PyRagix Python TODO

Open Tasks

Harden ingestion error handling: extend the existing tenacity retry/backoff patterns beyond Ollama calls to cover extraction, embedding, and FAISS/BM25 refresh steps so ingestion failures are automatically retried or surfaced with clear diagnostics.
Expand edge-case test coverage: backfill pytest integration coverage for zero-chunk queries, corrupt or oversized PDFs, simulated Ollama timeouts, and ingestion I/O failures to ensure the recent resilience work stays green.
Incremental ingestion: persist chunk-level SHA256 hashes (or similar) and compare them before re-embedding so unchanged documents skipped during refreshes without reprocessing.
Configuration validation: layer stricter schema validation on top of TOML parsing (e.g., Pydantic models for settings) to catch misconfigurations before pipelines spin up.

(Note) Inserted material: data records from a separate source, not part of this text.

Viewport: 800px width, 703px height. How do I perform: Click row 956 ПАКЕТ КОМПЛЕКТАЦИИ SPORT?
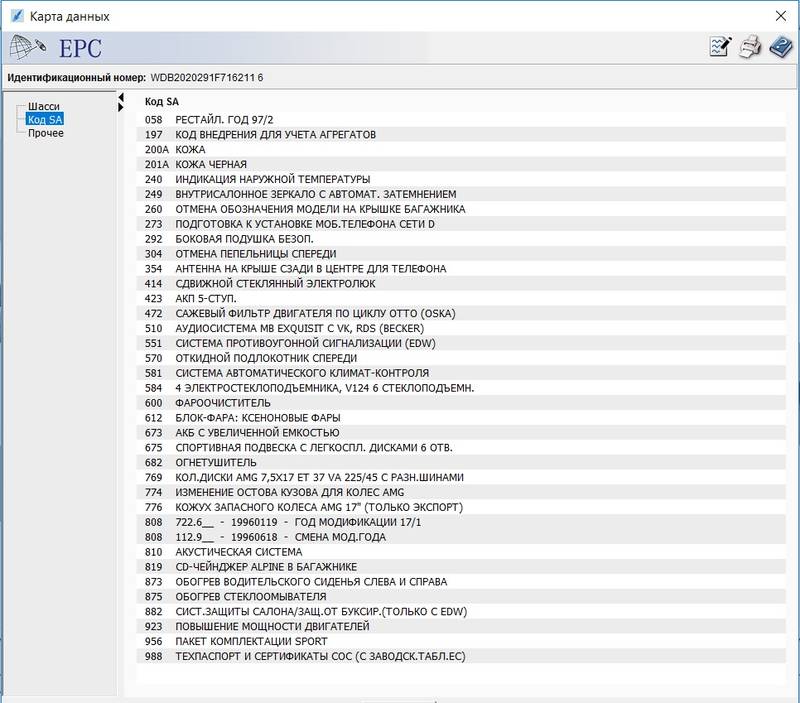pos(265,641)
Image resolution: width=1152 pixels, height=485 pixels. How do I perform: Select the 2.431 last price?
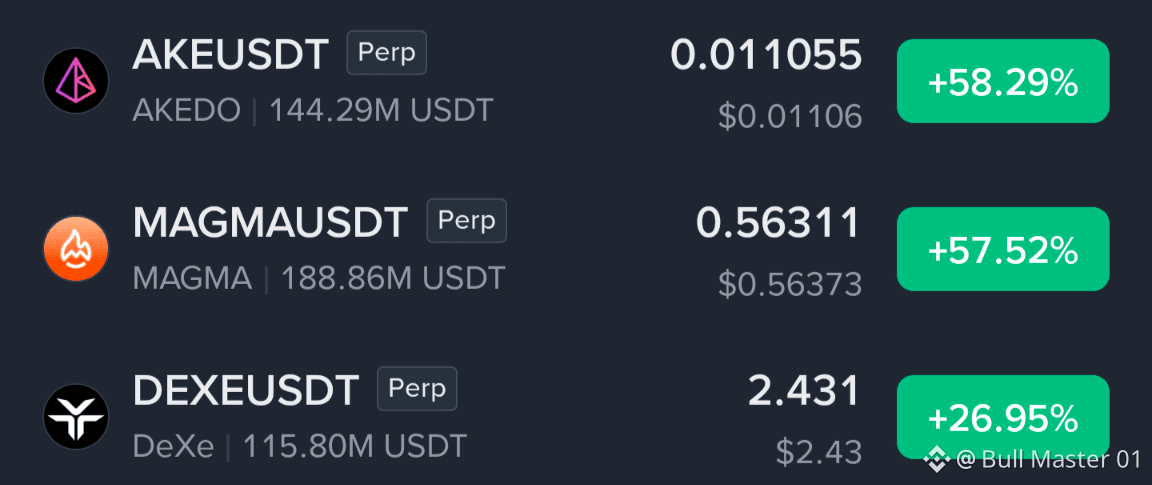[804, 391]
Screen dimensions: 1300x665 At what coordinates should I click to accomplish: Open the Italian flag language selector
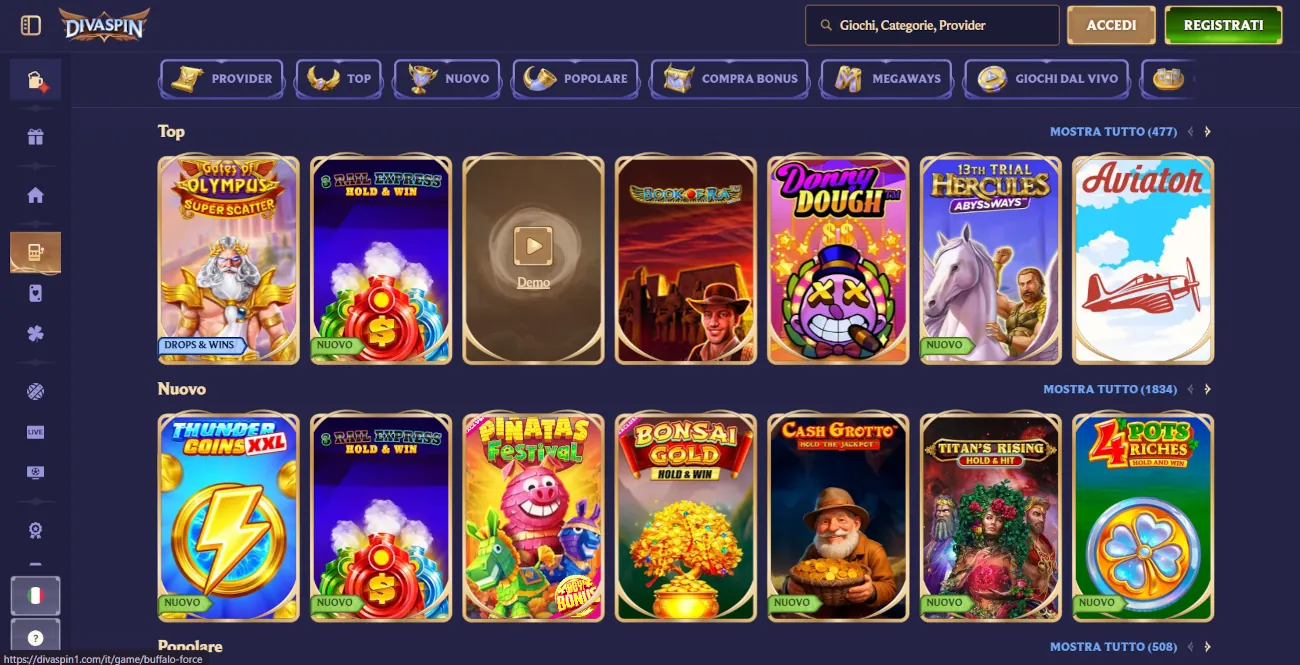point(36,596)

2025-11-05 · Config validation at startup now checks FAISS, BM25, metadata DB, and embedding paths before serving (rag/configuration.py, query_rag.py).
2025-11-05 · Ollama query calls wrapped with tenacity retries and clearer failure paths (rag/llm.py, pyproject.toml).
2025-11-05 · Hybrid retrieval now tunes alpha dynamically by query length with accompanying tests (rag/retrieval.py, tests/test_retrieval_dynamic_alpha.py).
2025-11-05 · Added pytest coverage around config validation expectations (tests/test_rag_configuration.py).
2025-11-05 · README now includes query and ingestion pipeline diagrams for quicker onboarding (README.md).